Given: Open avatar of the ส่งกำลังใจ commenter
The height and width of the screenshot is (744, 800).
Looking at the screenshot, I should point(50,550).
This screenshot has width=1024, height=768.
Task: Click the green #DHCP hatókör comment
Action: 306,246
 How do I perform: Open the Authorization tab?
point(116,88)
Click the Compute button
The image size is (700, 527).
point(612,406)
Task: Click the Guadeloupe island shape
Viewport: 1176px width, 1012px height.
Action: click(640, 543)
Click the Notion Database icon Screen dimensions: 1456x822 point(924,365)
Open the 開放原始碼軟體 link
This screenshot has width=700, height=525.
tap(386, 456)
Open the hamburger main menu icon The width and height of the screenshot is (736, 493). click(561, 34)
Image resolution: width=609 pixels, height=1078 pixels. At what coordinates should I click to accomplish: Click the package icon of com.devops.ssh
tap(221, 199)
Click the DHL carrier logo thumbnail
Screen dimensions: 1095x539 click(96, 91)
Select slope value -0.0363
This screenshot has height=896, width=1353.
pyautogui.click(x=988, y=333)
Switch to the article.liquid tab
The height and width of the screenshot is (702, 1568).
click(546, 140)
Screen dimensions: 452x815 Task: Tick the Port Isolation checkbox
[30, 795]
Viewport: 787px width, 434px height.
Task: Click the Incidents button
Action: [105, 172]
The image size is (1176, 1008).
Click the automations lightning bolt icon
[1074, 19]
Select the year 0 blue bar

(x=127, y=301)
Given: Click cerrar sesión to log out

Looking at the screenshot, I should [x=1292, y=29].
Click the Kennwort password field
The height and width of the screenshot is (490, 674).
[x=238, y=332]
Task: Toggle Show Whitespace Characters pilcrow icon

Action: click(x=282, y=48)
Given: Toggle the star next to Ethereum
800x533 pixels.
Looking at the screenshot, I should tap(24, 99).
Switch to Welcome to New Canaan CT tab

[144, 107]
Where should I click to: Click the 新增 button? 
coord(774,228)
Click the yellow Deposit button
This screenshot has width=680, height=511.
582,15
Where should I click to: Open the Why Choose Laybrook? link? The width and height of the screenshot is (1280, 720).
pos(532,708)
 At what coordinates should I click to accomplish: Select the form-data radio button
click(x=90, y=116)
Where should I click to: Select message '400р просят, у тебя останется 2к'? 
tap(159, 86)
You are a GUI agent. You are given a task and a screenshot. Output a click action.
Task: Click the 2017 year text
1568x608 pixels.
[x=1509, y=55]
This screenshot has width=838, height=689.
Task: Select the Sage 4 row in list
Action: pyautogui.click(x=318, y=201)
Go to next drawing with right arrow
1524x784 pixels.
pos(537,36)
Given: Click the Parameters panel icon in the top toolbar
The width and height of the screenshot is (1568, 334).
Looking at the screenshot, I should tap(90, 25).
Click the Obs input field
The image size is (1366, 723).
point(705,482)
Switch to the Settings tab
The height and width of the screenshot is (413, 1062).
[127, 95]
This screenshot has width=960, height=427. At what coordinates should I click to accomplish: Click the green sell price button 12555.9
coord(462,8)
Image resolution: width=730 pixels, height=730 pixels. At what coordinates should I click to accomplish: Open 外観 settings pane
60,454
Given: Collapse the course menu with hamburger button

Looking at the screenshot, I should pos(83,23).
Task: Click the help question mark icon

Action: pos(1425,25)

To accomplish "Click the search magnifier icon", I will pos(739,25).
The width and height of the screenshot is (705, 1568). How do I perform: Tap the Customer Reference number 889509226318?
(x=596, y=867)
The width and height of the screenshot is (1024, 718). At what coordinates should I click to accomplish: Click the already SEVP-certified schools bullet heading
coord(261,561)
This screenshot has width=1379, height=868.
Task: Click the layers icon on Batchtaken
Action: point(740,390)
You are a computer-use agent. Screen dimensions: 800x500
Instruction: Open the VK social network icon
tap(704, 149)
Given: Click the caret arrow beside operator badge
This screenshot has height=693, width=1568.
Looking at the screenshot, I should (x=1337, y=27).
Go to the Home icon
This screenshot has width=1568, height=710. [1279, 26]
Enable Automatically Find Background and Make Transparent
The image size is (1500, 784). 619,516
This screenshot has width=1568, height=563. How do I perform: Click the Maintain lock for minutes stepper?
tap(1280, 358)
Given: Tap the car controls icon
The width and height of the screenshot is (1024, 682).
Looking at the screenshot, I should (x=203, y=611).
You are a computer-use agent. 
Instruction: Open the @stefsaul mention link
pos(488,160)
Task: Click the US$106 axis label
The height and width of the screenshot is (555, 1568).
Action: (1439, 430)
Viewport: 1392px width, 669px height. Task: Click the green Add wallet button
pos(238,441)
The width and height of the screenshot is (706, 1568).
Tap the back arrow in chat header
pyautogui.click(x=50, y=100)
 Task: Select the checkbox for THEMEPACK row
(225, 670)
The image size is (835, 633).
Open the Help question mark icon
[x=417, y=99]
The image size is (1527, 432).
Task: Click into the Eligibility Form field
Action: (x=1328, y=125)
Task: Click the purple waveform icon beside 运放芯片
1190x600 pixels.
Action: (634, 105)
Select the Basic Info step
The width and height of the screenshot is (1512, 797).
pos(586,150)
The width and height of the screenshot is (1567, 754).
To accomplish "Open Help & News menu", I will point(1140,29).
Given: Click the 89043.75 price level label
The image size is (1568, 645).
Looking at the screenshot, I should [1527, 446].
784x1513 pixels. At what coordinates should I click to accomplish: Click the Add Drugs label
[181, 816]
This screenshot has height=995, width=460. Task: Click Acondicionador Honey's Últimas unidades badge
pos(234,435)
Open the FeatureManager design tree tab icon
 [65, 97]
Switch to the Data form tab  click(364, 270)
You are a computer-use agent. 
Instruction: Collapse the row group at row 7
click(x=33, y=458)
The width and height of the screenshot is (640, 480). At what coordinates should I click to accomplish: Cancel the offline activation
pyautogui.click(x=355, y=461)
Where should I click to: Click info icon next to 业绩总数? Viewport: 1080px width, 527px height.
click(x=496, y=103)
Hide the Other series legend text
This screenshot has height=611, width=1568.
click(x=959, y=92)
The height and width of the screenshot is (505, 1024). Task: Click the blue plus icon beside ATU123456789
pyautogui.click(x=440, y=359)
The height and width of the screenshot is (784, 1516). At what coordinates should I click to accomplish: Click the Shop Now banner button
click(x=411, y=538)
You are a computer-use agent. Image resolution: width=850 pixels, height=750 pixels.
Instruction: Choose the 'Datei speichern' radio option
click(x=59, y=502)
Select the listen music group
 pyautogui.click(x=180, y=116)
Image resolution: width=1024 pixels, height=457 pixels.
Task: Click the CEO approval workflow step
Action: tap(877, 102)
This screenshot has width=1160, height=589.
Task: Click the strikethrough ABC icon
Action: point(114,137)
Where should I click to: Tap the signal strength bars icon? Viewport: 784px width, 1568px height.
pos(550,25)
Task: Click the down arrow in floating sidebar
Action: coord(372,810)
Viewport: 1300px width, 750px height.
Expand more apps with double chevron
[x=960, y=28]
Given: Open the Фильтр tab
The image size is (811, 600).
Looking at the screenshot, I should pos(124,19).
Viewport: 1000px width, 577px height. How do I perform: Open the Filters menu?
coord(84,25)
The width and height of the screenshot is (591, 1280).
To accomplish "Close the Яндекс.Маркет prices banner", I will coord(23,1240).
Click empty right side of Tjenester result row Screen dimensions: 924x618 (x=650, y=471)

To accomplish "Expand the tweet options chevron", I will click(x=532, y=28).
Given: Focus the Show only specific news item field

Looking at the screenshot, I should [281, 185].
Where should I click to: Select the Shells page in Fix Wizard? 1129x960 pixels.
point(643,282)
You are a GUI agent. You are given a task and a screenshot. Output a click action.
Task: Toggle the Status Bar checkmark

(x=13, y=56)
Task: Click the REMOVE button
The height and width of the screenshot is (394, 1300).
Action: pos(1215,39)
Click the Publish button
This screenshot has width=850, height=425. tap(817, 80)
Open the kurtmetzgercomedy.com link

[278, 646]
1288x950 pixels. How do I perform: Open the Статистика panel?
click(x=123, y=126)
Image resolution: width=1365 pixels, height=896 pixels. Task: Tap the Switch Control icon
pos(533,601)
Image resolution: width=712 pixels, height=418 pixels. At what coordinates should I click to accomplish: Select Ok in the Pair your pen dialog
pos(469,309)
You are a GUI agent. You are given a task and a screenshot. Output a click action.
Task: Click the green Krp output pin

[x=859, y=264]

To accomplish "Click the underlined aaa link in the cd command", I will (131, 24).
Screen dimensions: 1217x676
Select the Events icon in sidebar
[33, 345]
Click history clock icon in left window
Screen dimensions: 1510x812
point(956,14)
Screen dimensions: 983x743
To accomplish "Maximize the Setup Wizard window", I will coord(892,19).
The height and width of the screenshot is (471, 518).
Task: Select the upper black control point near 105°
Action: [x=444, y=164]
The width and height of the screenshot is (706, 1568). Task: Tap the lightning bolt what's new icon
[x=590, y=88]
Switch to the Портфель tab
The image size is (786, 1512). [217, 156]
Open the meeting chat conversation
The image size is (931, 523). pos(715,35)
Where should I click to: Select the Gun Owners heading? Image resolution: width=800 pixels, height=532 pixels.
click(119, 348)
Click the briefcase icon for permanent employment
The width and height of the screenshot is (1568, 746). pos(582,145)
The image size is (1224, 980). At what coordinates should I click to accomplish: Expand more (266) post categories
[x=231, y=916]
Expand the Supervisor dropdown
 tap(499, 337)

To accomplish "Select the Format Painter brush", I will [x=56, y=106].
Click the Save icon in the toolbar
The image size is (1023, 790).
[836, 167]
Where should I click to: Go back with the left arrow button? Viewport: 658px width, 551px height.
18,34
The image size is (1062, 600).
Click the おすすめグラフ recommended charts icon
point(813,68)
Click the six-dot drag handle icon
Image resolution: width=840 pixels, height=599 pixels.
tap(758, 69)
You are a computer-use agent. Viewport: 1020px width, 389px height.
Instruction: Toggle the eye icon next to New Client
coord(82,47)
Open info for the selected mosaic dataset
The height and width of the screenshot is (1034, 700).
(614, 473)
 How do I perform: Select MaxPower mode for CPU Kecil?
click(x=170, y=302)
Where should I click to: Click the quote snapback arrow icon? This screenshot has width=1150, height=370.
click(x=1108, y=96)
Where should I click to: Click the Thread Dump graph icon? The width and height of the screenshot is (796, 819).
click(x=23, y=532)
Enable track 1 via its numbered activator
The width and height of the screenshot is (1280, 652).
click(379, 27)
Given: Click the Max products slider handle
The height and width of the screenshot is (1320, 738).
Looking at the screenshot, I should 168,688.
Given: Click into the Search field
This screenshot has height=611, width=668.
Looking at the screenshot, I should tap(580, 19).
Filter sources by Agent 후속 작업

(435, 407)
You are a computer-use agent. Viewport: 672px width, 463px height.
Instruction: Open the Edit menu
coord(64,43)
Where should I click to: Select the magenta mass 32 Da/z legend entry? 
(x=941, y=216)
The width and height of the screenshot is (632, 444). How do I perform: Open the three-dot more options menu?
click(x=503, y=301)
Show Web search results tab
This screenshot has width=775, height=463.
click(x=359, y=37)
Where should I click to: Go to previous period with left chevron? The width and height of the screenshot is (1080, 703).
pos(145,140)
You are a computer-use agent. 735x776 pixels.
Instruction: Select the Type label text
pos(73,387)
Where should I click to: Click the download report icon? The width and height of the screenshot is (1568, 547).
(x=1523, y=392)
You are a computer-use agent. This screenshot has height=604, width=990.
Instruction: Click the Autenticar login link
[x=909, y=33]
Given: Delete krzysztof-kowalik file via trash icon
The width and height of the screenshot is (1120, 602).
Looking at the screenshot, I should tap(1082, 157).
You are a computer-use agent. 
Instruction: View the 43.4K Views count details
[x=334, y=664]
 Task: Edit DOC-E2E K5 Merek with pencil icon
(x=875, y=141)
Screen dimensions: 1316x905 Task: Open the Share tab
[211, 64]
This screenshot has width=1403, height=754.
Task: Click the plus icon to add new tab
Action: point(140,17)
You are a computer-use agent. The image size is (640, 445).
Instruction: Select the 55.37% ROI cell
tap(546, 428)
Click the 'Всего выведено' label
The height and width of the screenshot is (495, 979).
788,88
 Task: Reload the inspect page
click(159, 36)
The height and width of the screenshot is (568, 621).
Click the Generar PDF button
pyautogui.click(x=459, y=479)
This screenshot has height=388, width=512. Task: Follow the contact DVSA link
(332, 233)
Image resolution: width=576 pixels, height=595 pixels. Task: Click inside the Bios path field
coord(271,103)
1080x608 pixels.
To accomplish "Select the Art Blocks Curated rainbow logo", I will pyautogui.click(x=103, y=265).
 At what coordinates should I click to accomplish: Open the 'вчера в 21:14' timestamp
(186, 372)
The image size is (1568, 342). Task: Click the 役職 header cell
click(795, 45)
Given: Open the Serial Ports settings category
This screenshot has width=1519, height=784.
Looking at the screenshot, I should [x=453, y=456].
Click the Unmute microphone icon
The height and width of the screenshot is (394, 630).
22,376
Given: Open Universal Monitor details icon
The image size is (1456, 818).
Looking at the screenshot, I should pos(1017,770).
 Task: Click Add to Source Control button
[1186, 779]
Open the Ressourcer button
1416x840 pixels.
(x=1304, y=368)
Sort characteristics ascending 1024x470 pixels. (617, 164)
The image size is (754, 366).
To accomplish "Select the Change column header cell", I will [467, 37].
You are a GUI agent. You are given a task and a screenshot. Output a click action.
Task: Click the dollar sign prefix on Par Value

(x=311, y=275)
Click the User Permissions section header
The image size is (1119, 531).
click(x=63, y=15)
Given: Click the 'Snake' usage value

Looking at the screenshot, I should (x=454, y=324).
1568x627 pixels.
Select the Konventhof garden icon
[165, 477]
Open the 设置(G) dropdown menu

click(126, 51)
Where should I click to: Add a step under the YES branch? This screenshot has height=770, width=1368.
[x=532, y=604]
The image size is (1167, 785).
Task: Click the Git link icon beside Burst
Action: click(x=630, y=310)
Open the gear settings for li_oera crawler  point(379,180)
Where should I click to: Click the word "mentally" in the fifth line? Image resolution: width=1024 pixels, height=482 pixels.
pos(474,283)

**YOUR GOAL**
Locate the word "computer" in the data above. Copy every line carrying it.

**WRITTEN RESPONSE**
You are a computer-use agent. Screen dimensions: 800x500
You are a computer-use agent. 
You are a computer-use agent. 
You are a computer-use agent. Image resolution: width=850 pixels, height=750 pixels.
You are a computer-use agent. Viewport: 1020px width, 389px height.
You are a computer-use agent. Viewport: 672px width, 463px height.
You are a computer-use agent. 735x776 pixels.
You are a computer-use agent. This screenshot has height=604, width=990.
You are a computer-use agent. 
You are a computer-use agent. The image size is (640, 445).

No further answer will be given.